Because those are the most directly relevant to the conflict. Service members dying in accidents or by suicide still happens at home, sometimes at even higher rates than it happens on deployment.

> And, again, it's also an endless money sink. We wasted trillions of dollars on Afghanistan and achieved less than nothing.

As you’ve noticed, I’m not an advocate of losing wars, especially not by means of unilateral surrender. The Afghanistan withdrawal was not a military decision because the military does not have the authority to make that decision. It was a political decision.

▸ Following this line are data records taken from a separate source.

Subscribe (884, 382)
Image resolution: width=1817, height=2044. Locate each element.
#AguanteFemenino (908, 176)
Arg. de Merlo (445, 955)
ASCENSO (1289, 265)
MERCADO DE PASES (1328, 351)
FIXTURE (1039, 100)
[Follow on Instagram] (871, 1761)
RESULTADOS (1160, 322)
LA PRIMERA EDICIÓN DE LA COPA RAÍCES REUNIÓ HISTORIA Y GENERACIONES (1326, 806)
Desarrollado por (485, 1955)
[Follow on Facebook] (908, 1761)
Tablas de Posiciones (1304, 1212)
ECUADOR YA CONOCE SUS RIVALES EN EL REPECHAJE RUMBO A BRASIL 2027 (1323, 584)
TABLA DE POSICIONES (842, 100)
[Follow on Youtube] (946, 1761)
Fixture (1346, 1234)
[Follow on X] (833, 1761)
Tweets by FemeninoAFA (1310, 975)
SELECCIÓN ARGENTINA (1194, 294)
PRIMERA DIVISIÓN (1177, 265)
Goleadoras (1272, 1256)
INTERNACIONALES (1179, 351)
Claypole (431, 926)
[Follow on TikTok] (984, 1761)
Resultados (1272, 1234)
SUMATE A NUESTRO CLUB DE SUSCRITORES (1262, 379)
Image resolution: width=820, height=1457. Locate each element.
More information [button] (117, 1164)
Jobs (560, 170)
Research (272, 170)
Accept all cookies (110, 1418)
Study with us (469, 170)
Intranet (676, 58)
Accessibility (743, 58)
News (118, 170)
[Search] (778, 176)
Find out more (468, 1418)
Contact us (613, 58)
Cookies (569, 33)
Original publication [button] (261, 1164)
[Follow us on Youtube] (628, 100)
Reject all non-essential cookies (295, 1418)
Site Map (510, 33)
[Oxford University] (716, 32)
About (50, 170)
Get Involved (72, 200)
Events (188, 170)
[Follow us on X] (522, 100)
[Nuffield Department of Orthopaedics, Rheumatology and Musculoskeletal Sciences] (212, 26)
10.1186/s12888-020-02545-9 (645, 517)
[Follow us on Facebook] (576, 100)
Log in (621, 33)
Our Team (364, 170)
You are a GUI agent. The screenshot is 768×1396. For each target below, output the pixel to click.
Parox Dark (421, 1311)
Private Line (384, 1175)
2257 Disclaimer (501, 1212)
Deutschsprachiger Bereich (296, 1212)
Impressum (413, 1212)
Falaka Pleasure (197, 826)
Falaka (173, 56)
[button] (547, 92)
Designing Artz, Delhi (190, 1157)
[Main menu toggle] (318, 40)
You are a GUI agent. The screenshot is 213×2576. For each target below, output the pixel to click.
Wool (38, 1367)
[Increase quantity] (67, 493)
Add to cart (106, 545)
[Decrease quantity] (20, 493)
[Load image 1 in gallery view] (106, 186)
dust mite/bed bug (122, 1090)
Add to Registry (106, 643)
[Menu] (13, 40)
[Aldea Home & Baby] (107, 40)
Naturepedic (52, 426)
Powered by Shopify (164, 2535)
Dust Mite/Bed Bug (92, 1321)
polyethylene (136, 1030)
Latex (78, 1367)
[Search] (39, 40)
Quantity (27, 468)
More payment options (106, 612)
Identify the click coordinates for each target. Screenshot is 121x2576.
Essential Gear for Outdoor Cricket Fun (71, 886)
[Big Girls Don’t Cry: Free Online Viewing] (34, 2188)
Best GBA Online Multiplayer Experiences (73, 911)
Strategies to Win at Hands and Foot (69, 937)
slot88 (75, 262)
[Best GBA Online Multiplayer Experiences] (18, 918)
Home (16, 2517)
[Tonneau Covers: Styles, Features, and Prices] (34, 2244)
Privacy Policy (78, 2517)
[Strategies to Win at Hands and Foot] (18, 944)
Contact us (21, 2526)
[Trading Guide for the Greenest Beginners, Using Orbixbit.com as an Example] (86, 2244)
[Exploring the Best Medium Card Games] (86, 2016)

> China and the USSR supported the Vietnamese forces, but those forces were already "naturally" aligned. By contrast the South Vietnamese government was just a an inorganic puppet government.

This explanation does not fit the facts. It is inconsistent with the failure of the Tet Offensive to inspire a large scale popular uprising in South Vietnam; it failed in this objective because the people of South Vietnam were not, for the most part, sympathetic to the communists. It also doesn’t explain the vast scale and utter desperation of Vietnamese refugees fleeing the communists as they overran the south of Vietnam. If the people of Vietnam wanted communist rule, why were they so desperate to escape it?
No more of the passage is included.